I'm new to discrete mathematics and I have the following assignment prompt.
This week's proof will be in two parts. First, you will prove that the set of logical operators {AND, OR, NOT} is functionally complete.
That is, you'll prove that ALL 16 binary logical operators can be written in terms of only these three. Secondly, you'll prove that each of AND, OR, NOT can be written in terms of NAND.
Conclude by explaining why this shows that NAND is functionally complete. Good luck!!!
I've been able to do most of this just fine but two operators in particular are tripping me up; ~P and ~Q.
The examples given lead me to believe the instructor wants us to express ¬ in terms of ∨ and ∧.

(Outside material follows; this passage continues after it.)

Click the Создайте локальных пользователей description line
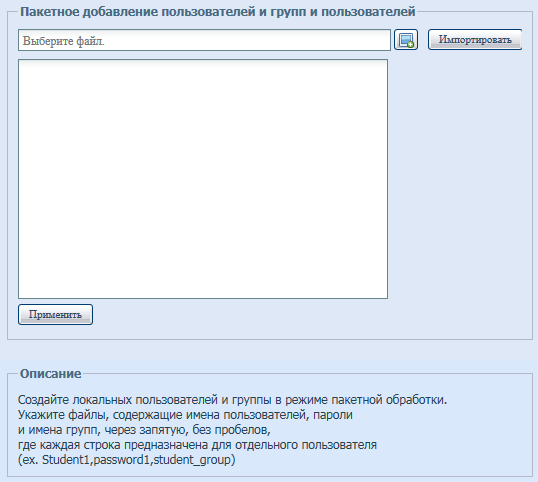This screenshot has height=482, width=538. point(232,400)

What the above statement is saying is that ANY logical operator can be expressed using only the functionally complete operator. Some examples will be helpful here. Let's say that you wanted to express the AND and IMPLICATION operators in terms of only OR and NOT
P AND Q = ~(~P OR ~Q)
P -> Q = ~P OR Q
Since the truth tables for ∨ and ∧ guarantee that when P and Q are both True they will evaluate to True I'm not sure what I can do to show ~P. It seems silly to write ~P = ~P or ~Q = ~Q so I figure I must be misinterpreting something. Could someone please point out where I am mistaken?
I'm showing the 16 operators from the table here.
P.S. I can easily show ∨ and ∧ using DeMorgan's Law, but I don't know how I could express ~P without using ~.